--- Extract to read ---

The ECCAY resources can help professionals to use in practice the solution focused knowledge they have just acquired.
Exercise nr. 6

SYSTEMIC MAPS

Mimimum number of patrticipants Average time length Individual Setting Group Setting Special Equipment Unit Online Challenge
/competition
3 to 5 1 h no yes yes 1, 6 yes no


The exercise aims to explore the systemic and complex nature of relationships.
It can be used to facilitate participants develop a systemic approach while reflecting on their professional and personal network of relationships.
The exercise provides a way to consider social reality as a complex system where all the events or phenomena are deeply interconnected.

The exercise can also be useful in working with young people at risk of social exclusion, as it helps them consider the interconnections between them, their communities and environments, and reflect on how they can be useful assets for them. Furthermore, this can encourage youth to think on how to act in order to improve and enhance their social assets.

Aim / Benefits

Developing systemic thinking
Becoming aware of the narrative nature of the thought processes
Developing a sense of Agency and Active citizenship, by reflecting upon your role in your system of relations and how you can act in order to improve it. 

UNIT(s) related

Unit 1, 3, 6

Why?
This exercise can be related to Unit 1 as it is a way to explain the Systemic approach and the General Complexity theory.
This exercise can be related to Unit 3, as it is a way to analyse the group focusing on what works (and what could work) in terms of relationship among members.

It can be related to Unit 6, as it helps participants considering how to approach to their ecosystem and how to mobilize them in a useful way.

How to do the exercise

Step 1 / Preparation:
Divide the group in subgroups of 3 to 5 people.
Explain the aim of the exercise.
Explain that the benefit of doing this exercise will be, for each participant, to consider his/her relational network from a different point of view.
This will help participants to see useful resources in their network for their aims and activities, that they might have never noticed

Step 2
Each participant individuates at least three important persons in his/her life (on personal and/or professional level) and writes them down on post-it notes (one relationship per post-it).
The persons to be identified can also be other members of the group.
Each participant is asked to choose an area of an erase board or a flipchart/big paper, where he/she will write his/her name and put the post-it notes all around it.

All the post-it notes indicating the relationships are placed on the erase board.

Step 3:  
Then, they are asked to think about how the persons he/she identified are connected with each other.
Operationally, this can be done by drawing lines on the erase board with markers.
Participants should indicate the different levels of strength in the connections.
Decide with all the participants the criteria for indicating the level of strength in the connections, so that it will be applied by the sub-groups.
For instance, if they use an erasable board, a red marker might indicate a strong connection, a blue marker might indicate a weak connection.
If they use a flipchart, they can draw the connections with a pencil and in this case a single line might indicate a weak connection, a double line might indicate a strong connection.
In any case, we suggest using markers or pencils that can be erased, because at the end of the exercise participants might want to modify the quality of the connections they identified.

Step 4: 
Once each member has identified the level of strength in the connections among the persons they indicated, ask him/her to think about possible connections between his/her network and the networks of the other members of the sub-group.
Explain that, by doing so, there could be two outcomes:
1.      They discover their network are already interconnected. If so, ask them to evaluate the level of strength in these newfound interconnections, following the same criteria applied in Step 3.
2.      They do not see any connections. If so, ask them to think about possible connections and/or how they could facilitate them.

--- Record excerpts ---

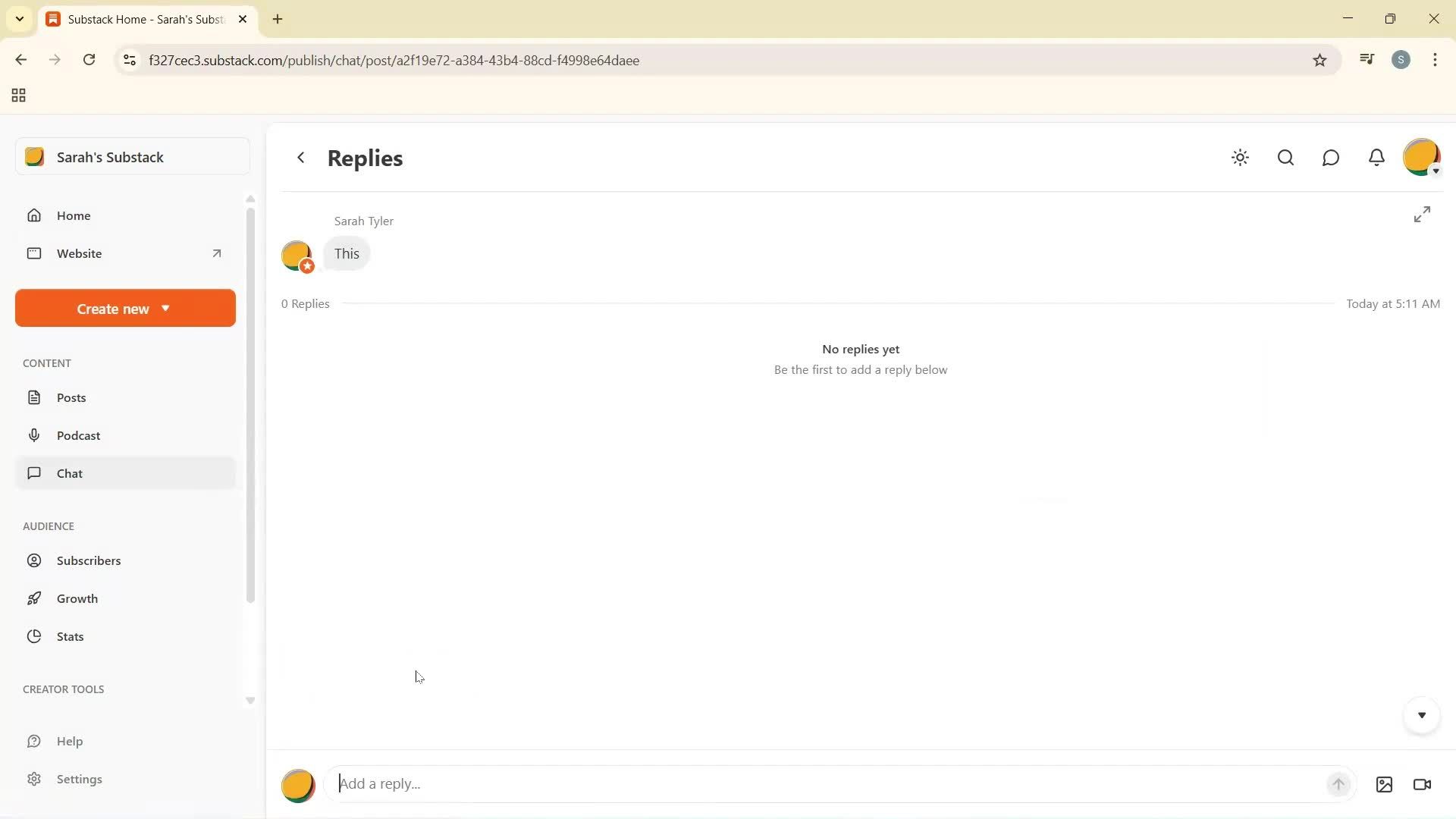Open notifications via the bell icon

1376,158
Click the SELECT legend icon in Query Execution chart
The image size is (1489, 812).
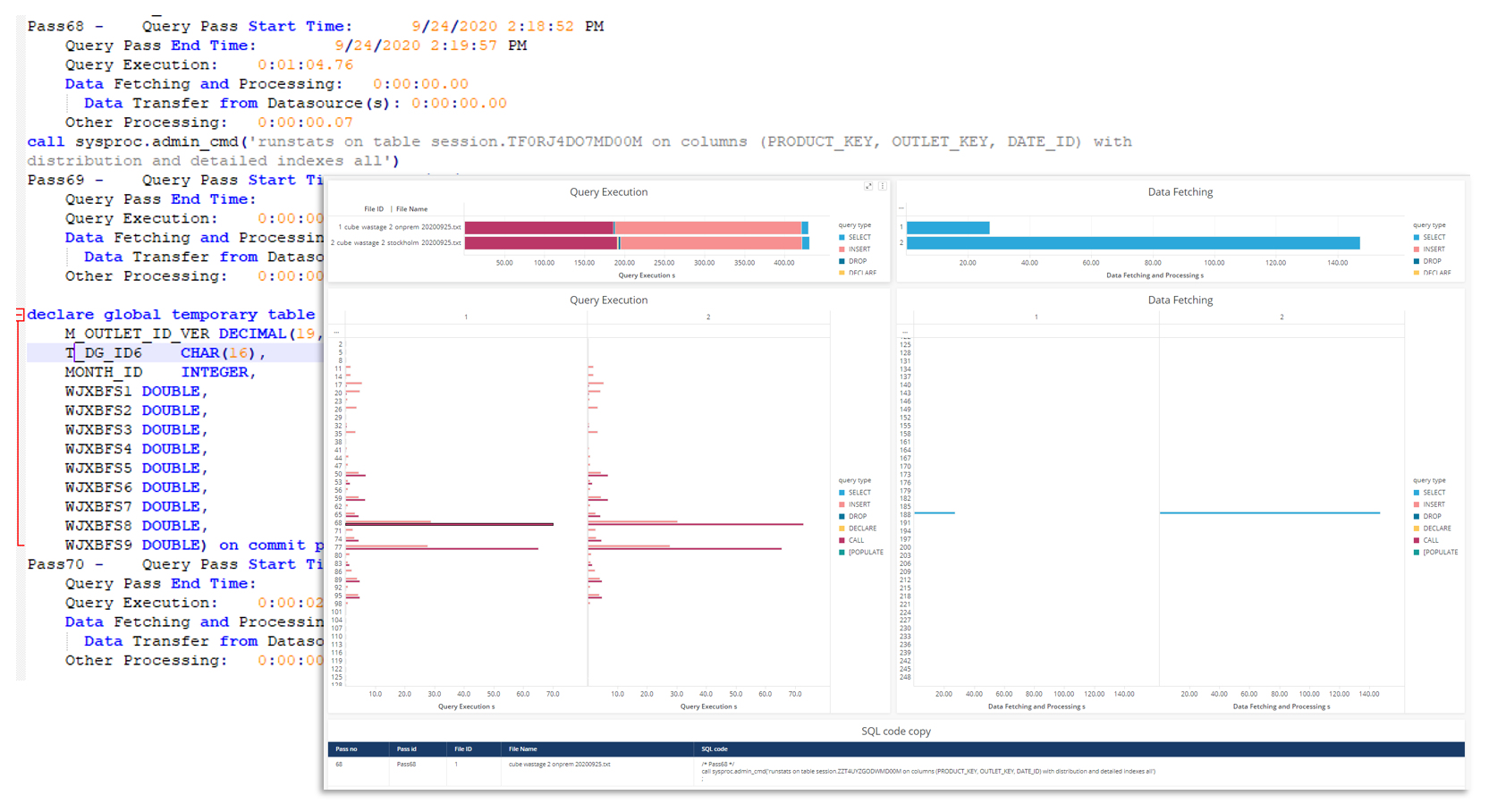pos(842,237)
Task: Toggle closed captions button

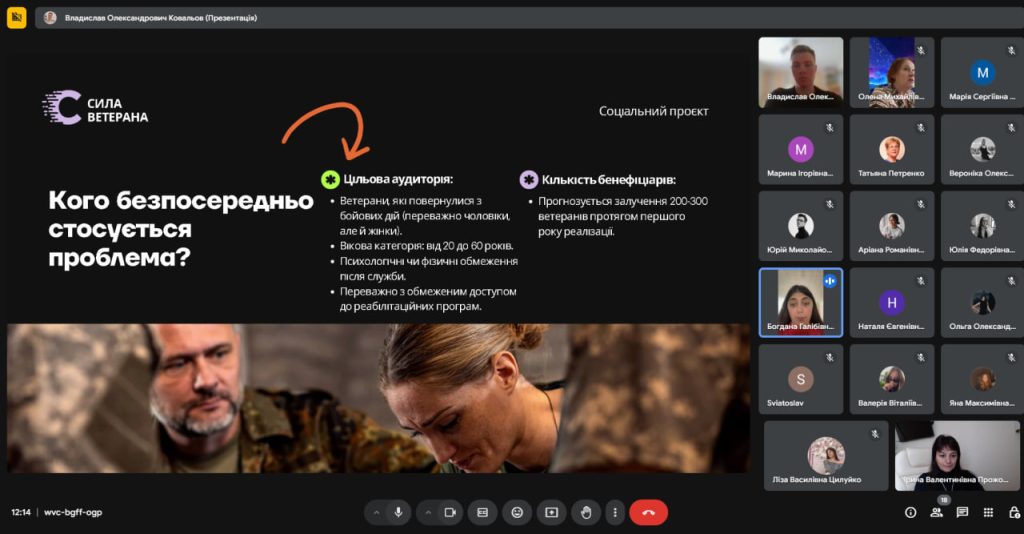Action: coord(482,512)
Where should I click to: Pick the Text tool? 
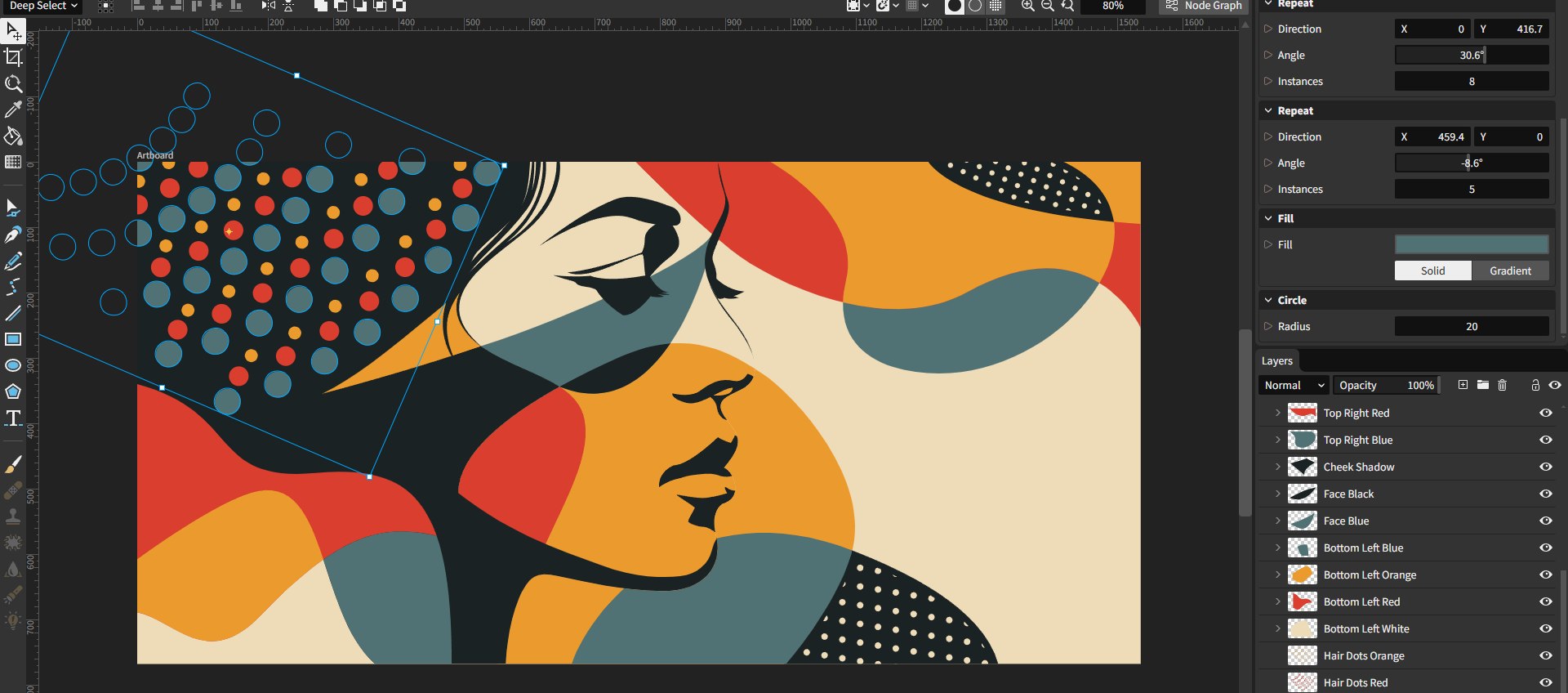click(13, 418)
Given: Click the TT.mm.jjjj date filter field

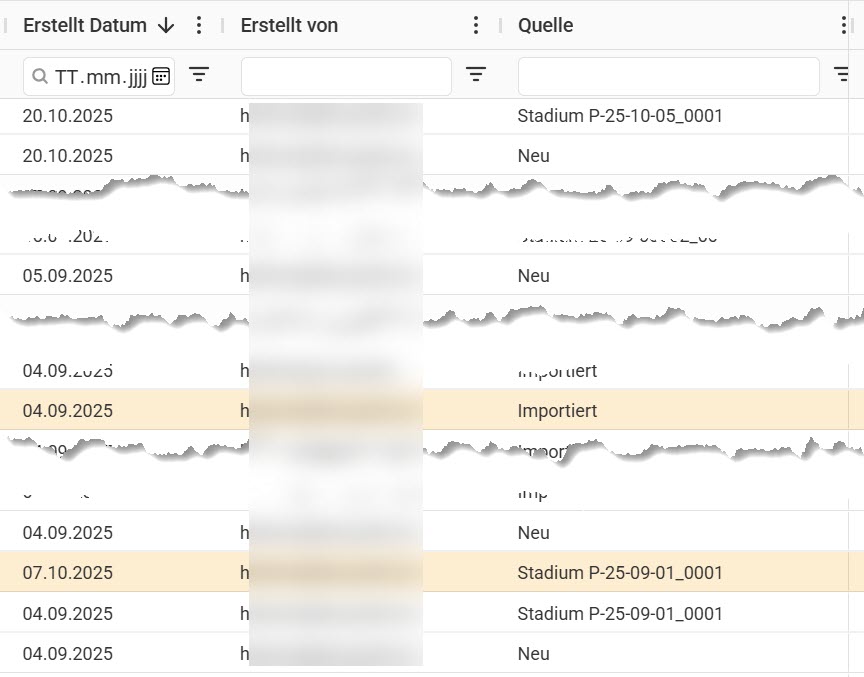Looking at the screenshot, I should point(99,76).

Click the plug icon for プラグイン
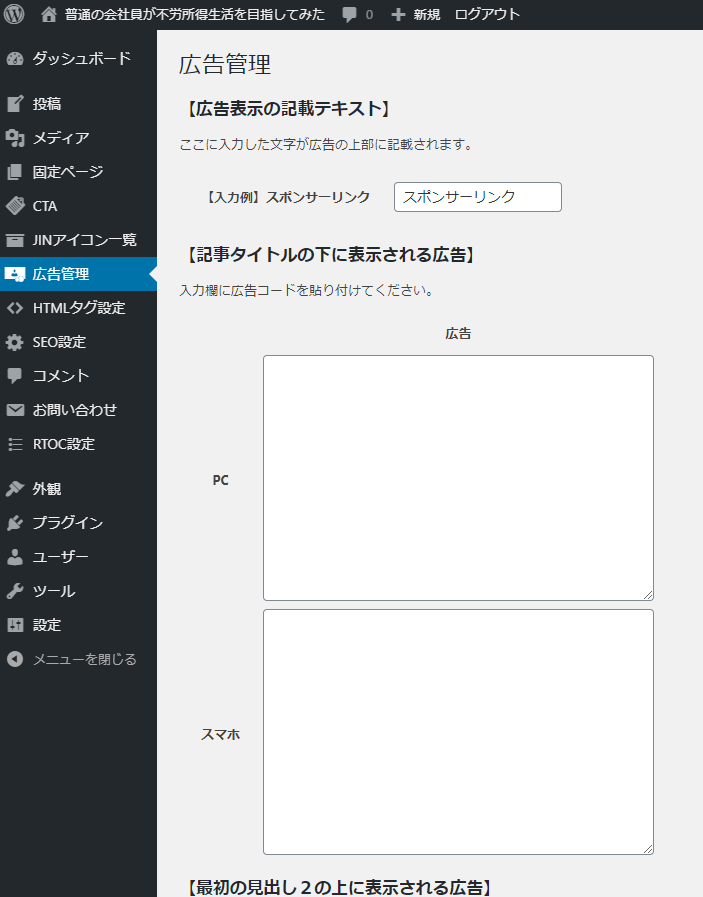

---

Task set:
A: Could you reproduce the part of the systemic maps exercise above between "For instance, if" and "a strong connection.", inclusive?
B: How would this sentence from the systemic maps exercise read in Spanish: "The exercise aims to explore the systemic and complex nature of relationships."

Results in order:
A:
For instance, if they use an erasable board, a red marker might indicate a strong connection, a blue marker might indicate a weak connection.
If they use a flipchart, they can draw the connections with a pencil and in this case a single line might indicate a weak connection, a double line might indicate a strong connection.

B: El ejercicio tiene como objetivo explorar la naturaleza sistémica y compleja de las relaciones.